④ちいかわ族に優しい鎧さんたちがモモンガにだけ冷たい。
以上のことから、モモンガとでかつよは体が入れ替わってしまったのだと考察できる。
ではどうやって入れ替わってしまったのか。それには、ちいかわ【なんとかバニア編】で登場した魔女の存在が大きく関わっていると言える。
魔女がこぼした、「なりたいやつが…いるんじゃ…そういう…風に…」という言葉。前々回の考察では魔女はちいかわ族の体(中身のない空の体)を狙い、売買していると話した。
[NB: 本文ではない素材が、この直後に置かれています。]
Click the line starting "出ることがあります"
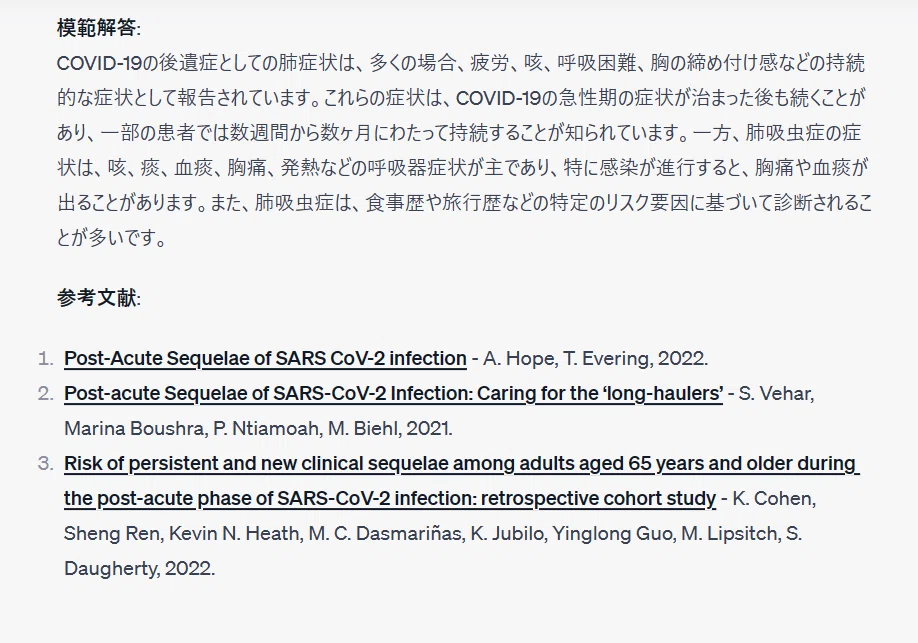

おそらくモモンガは、上記のような魔女からモモンガの体を奪ったのではないだろうか。

​感想


今後、モモンガとでかつよはどうなっていくのだろうか。モモンガは人気キャラではあるものの、モモンガになった経緯からでかつよを可哀想だという意見が多くあり、モモンガ推し以外の層からはことごとく嫌われている。しかし、私はモモンガの魅力は愛くるしい見た目とは裏腹に乱暴な性格が生み出すギャップだと思うので、このまま入れ替わりが続いてほしい。ぶりっこして可愛いと思われたいモモンガだが、中身の乱暴な性格では、一生ハチワレやちいかわのような本物の「かわいい」にはなれない。そんな不憫さがモモンガの魅力だと考える。